## [Goal]
Rewrite the lines below as a numbered list, leaving out any blank lines.
--- start Information given ---
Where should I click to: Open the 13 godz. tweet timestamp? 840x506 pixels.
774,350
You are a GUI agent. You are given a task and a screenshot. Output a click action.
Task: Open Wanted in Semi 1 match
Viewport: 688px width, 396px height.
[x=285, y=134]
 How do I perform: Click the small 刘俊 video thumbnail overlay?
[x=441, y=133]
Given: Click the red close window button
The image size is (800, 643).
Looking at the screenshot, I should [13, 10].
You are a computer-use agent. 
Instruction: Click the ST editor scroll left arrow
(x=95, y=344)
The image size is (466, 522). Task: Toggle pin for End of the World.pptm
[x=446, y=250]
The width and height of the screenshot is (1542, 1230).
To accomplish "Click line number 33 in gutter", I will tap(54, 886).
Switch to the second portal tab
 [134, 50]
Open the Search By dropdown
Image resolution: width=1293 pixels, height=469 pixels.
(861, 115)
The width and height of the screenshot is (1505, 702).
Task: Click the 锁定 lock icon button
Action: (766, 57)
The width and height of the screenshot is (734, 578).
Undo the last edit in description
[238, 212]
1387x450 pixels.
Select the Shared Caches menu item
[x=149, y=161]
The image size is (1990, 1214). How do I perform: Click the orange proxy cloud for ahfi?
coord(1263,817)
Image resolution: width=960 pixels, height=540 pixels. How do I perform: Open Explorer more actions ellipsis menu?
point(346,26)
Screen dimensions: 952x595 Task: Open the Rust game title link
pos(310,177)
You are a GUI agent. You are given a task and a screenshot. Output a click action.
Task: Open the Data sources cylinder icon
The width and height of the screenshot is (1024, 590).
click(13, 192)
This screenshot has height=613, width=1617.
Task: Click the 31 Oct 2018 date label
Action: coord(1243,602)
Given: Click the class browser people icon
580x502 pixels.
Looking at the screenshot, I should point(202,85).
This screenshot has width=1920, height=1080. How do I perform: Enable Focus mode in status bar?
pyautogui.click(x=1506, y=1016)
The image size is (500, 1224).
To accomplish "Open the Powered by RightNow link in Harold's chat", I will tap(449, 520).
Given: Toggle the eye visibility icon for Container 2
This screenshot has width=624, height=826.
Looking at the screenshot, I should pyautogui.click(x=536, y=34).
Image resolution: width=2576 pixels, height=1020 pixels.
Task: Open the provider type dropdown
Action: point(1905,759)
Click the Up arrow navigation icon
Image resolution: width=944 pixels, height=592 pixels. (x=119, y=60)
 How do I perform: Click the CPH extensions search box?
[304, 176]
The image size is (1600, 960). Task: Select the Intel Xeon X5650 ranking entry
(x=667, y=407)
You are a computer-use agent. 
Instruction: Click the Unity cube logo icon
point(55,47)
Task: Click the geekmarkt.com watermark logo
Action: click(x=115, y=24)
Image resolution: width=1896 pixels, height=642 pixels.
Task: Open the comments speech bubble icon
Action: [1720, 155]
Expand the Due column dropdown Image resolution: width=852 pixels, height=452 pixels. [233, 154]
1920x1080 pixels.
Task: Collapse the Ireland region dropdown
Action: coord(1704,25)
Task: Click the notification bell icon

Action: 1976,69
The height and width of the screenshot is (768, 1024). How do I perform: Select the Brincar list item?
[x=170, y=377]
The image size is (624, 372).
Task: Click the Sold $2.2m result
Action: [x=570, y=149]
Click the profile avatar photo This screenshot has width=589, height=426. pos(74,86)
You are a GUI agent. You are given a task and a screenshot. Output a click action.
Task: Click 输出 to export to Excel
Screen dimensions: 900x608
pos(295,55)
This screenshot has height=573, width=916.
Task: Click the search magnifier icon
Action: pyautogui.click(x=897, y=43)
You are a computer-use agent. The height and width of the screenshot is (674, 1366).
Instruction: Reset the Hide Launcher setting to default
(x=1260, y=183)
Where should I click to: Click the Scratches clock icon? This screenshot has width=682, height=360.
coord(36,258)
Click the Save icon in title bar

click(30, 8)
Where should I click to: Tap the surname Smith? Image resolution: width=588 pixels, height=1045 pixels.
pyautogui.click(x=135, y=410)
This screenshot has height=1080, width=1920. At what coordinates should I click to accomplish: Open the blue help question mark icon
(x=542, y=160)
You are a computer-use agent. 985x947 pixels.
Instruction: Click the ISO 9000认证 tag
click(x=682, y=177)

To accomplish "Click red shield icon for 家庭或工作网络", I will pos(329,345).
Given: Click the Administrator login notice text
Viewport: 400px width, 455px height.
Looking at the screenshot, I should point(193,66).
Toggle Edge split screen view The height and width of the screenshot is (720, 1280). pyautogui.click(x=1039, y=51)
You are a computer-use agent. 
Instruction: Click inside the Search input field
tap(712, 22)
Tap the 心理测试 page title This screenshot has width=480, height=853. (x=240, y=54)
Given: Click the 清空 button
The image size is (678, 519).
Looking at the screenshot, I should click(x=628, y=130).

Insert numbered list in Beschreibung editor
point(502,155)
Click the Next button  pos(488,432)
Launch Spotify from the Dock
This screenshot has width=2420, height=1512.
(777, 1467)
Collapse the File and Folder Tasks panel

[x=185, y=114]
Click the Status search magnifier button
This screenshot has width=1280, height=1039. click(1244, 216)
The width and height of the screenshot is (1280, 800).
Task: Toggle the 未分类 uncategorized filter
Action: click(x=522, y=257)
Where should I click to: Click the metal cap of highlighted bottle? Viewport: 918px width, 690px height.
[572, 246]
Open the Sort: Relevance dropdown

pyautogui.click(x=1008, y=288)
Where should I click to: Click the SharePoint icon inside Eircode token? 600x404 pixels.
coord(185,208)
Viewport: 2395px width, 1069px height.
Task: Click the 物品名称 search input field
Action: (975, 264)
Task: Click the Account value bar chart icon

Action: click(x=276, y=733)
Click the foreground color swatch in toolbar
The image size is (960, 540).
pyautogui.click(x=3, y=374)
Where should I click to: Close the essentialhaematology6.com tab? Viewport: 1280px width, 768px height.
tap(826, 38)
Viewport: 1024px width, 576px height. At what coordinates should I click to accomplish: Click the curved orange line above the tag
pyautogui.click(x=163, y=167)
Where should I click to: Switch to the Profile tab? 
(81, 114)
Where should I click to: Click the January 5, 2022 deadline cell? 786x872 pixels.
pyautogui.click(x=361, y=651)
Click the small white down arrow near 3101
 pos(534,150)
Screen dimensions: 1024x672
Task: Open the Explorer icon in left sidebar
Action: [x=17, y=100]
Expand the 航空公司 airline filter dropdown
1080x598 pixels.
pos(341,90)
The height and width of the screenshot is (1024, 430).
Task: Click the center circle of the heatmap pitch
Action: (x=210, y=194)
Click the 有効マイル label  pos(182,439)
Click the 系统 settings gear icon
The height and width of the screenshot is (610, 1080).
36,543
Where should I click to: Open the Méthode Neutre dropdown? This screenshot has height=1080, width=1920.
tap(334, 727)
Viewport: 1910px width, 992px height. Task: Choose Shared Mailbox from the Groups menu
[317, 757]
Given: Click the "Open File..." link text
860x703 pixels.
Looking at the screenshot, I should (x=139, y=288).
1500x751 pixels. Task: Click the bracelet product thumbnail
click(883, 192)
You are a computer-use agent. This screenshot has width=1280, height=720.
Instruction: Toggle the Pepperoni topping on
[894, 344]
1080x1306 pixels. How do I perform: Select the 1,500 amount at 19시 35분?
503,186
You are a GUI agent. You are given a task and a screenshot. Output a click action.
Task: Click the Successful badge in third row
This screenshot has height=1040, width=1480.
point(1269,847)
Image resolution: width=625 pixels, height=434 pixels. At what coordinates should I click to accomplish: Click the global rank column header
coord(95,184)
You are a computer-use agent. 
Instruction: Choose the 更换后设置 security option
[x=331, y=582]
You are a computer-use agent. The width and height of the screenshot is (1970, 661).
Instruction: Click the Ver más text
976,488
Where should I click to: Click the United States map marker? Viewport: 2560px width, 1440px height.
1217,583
--- end Information given ---
## [Result for this exercise]
1. Where should I click to: Open the 13 godz. tweet timestamp? 840x506 pixels.
2. 774,350
3. You are a GUI agent. You are given a task and a screenshot. Output a click action.
4. Task: Open Wanted in Semi 1 match
5. Viewport: 688px width, 396px height.
6. [x=285, y=134]
7.  How do I perform: Click the small 刘俊 video thumbnail overlay?
8. [x=441, y=133]
9. Given: Click the red close window button
10. The image size is (800, 643).
11. Looking at the screenshot, I should [13, 10].
12. You are a computer-use agent. 
13. Instruction: Click the ST editor scroll left arrow
14. (x=95, y=344)
15. The image size is (466, 522). Task: Toggle pin for End of the World.pptm
16. [x=446, y=250]
17. The width and height of the screenshot is (1542, 1230).
18. To accomplish "Click line number 33 in gutter", I will tap(54, 886).
19. Switch to the second portal tab
20.  [134, 50]
21. Open the Search By dropdown
22. Image resolution: width=1293 pixels, height=469 pixels.
23. (861, 115)
24. The width and height of the screenshot is (1505, 702).
25. Task: Click the 锁定 lock icon button
26. Action: (766, 57)
27. The width and height of the screenshot is (734, 578).
28. Undo the last edit in description
29. [238, 212]
30. 1387x450 pixels.
31. Select the Shared Caches menu item
32. [x=149, y=161]
33. The image size is (1990, 1214). How do I perform: Click the orange proxy cloud for ahfi?
34. coord(1263,817)
35. Image resolution: width=960 pixels, height=540 pixels. How do I perform: Open Explorer more actions ellipsis menu?
36. point(346,26)
37. Screen dimensions: 952x595 Task: Open the Rust game title link
38. pos(310,177)
39. You are a GUI agent. You are given a task and a screenshot. Output a click action.
40. Task: Open the Data sources cylinder icon
41. The width and height of the screenshot is (1024, 590).
42. click(13, 192)
43. This screenshot has height=613, width=1617.
44. Task: Click the 31 Oct 2018 date label
45. Action: coord(1243,602)
46. Given: Click the class browser people icon
47. 580x502 pixels.
48. Looking at the screenshot, I should point(202,85).
49. This screenshot has width=1920, height=1080. How do I perform: Enable Focus mode in status bar?
50. pyautogui.click(x=1506, y=1016)
51. The image size is (500, 1224).
52. To accomplish "Open the Powered by RightNow link in Harold's chat", I will tap(449, 520).
53. Given: Toggle the eye visibility icon for Container 2
54. This screenshot has width=624, height=826.
55. Looking at the screenshot, I should pyautogui.click(x=536, y=34).
56. Image resolution: width=2576 pixels, height=1020 pixels.
57. Task: Open the provider type dropdown
58. Action: point(1905,759)
59. Click the Up arrow navigation icon
60. Image resolution: width=944 pixels, height=592 pixels. (x=119, y=60)
61.  How do I perform: Click the CPH extensions search box?
62. [304, 176]
63. The image size is (1600, 960). Task: Select the Intel Xeon X5650 ranking entry
64. (x=667, y=407)
65. You are a computer-use agent. 
66. Instruction: Click the Unity cube logo icon
67. point(55,47)
68. Task: Click the geekmarkt.com watermark logo
69. Action: click(x=115, y=24)
70. Image resolution: width=1896 pixels, height=642 pixels.
71. Task: Open the comments speech bubble icon
72. Action: [1720, 155]
73. Expand the Due column dropdown Image resolution: width=852 pixels, height=452 pixels. [233, 154]
74. 1920x1080 pixels.
75. Task: Collapse the Ireland region dropdown
76. Action: coord(1704,25)
77. Task: Click the notification bell icon
78. Action: 1976,69
79. The height and width of the screenshot is (768, 1024). How do I perform: Select the Brincar list item?
80. [x=170, y=377]
81. The image size is (624, 372).
82. Task: Click the Sold $2.2m result
83. Action: [x=570, y=149]
84. Click the profile avatar photo This screenshot has width=589, height=426. pos(74,86)
85. You are a GUI agent. You are given a task and a screenshot. Output a click action.
86. Task: Click 输出 to export to Excel
87. Screen dimensions: 900x608
88. pos(295,55)
89. This screenshot has height=573, width=916.
90. Task: Click the search magnifier icon
91. Action: pyautogui.click(x=897, y=43)
92. You are a computer-use agent. The height and width of the screenshot is (674, 1366).
93. Instruction: Reset the Hide Launcher setting to default
94. (x=1260, y=183)
95. Where should I click to: Click the Scratches clock icon? This screenshot has width=682, height=360.
96. coord(36,258)
97. Click the Save icon in title bar
98. click(30, 8)
99. Where should I click to: Tap the surname Smith? Image resolution: width=588 pixels, height=1045 pixels.
100. pyautogui.click(x=135, y=410)
101. This screenshot has height=1080, width=1920. At what coordinates should I click to accomplish: Open the blue help question mark icon
102. (x=542, y=160)
103. You are a computer-use agent. 985x947 pixels.
104. Instruction: Click the ISO 9000认证 tag
105. click(x=682, y=177)
106. To accomplish "Click red shield icon for 家庭或工作网络", I will pos(329,345).
107. Given: Click the Administrator login notice text
108. Viewport: 400px width, 455px height.
109. Looking at the screenshot, I should point(193,66).
110. Toggle Edge split screen view The height and width of the screenshot is (720, 1280). pyautogui.click(x=1039, y=51)
111. You are a computer-use agent. 
112. Instruction: Click inside the Search input field
113. tap(712, 22)
114. Tap the 心理测试 page title This screenshot has width=480, height=853. (x=240, y=54)
115. Given: Click the 清空 button
116. The image size is (678, 519).
117. Looking at the screenshot, I should click(x=628, y=130).
118. Insert numbered list in Beschreibung editor
119. point(502,155)
120. Click the Next button  pos(488,432)
121. Launch Spotify from the Dock
122. This screenshot has width=2420, height=1512.
123. (777, 1467)
124. Collapse the File and Folder Tasks panel
125. [x=185, y=114]
126. Click the Status search magnifier button
127. This screenshot has width=1280, height=1039. click(1244, 216)
128. The width and height of the screenshot is (1280, 800).
129. Task: Toggle the 未分类 uncategorized filter
130. Action: click(x=522, y=257)
131. Where should I click to: Click the metal cap of highlighted bottle? Viewport: 918px width, 690px height.
132. [572, 246]
133. Open the Sort: Relevance dropdown
134. pyautogui.click(x=1008, y=288)
135. Where should I click to: Click the SharePoint icon inside Eircode token? 600x404 pixels.
136. coord(185,208)
137. Viewport: 2395px width, 1069px height.
138. Task: Click the 物品名称 search input field
139. Action: (975, 264)
140. Task: Click the Account value bar chart icon
141. Action: click(x=276, y=733)
142. Click the foreground color swatch in toolbar
143. The image size is (960, 540).
144. pyautogui.click(x=3, y=374)
145. Where should I click to: Close the essentialhaematology6.com tab? Viewport: 1280px width, 768px height.
146. tap(826, 38)
147. Viewport: 1024px width, 576px height. At what coordinates should I click to accomplish: Click the curved orange line above the tag
148. pyautogui.click(x=163, y=167)
149. Where should I click to: Switch to the Profile tab? 
150. (81, 114)
151. Where should I click to: Click the January 5, 2022 deadline cell? 786x872 pixels.
152. pyautogui.click(x=361, y=651)
153. Click the small white down arrow near 3101
154.  pos(534,150)
155. Screen dimensions: 1024x672
156. Task: Open the Explorer icon in left sidebar
157. Action: [x=17, y=100]
158. Expand the 航空公司 airline filter dropdown
159. 1080x598 pixels.
160. pos(341,90)
161. The height and width of the screenshot is (1024, 430).
162. Task: Click the center circle of the heatmap pitch
163. Action: (x=210, y=194)
164. Click the 有効マイル label  pos(182,439)
165. Click the 系统 settings gear icon
166. The height and width of the screenshot is (610, 1080).
167. 36,543
168. Where should I click to: Open the Méthode Neutre dropdown? This screenshot has height=1080, width=1920.
169. tap(334, 727)
170. Viewport: 1910px width, 992px height. Task: Choose Shared Mailbox from the Groups menu
171. [317, 757]
172. Given: Click the "Open File..." link text
173. 860x703 pixels.
174. Looking at the screenshot, I should (x=139, y=288).
175. 1500x751 pixels. Task: Click the bracelet product thumbnail
176. click(883, 192)
177. You are a computer-use agent. This screenshot has width=1280, height=720.
178. Instruction: Toggle the Pepperoni topping on
179. [894, 344]
180. 1080x1306 pixels. How do I perform: Select the 1,500 amount at 19시 35분?
181. 503,186
182. You are a GUI agent. You are given a task and a screenshot. Output a click action.
183. Task: Click the Successful badge in third row
184. This screenshot has height=1040, width=1480.
185. point(1269,847)
186. Image resolution: width=625 pixels, height=434 pixels. At what coordinates should I click to accomplish: Click the global rank column header
187. coord(95,184)
188. You are a computer-use agent. 
189. Instruction: Choose the 更换后设置 security option
190. [x=331, y=582]
191. You are a computer-use agent. The width and height of the screenshot is (1970, 661).
192. Instruction: Click the Ver más text
193. 976,488
194. Where should I click to: Click the United States map marker? Viewport: 2560px width, 1440px height.
195. 1217,583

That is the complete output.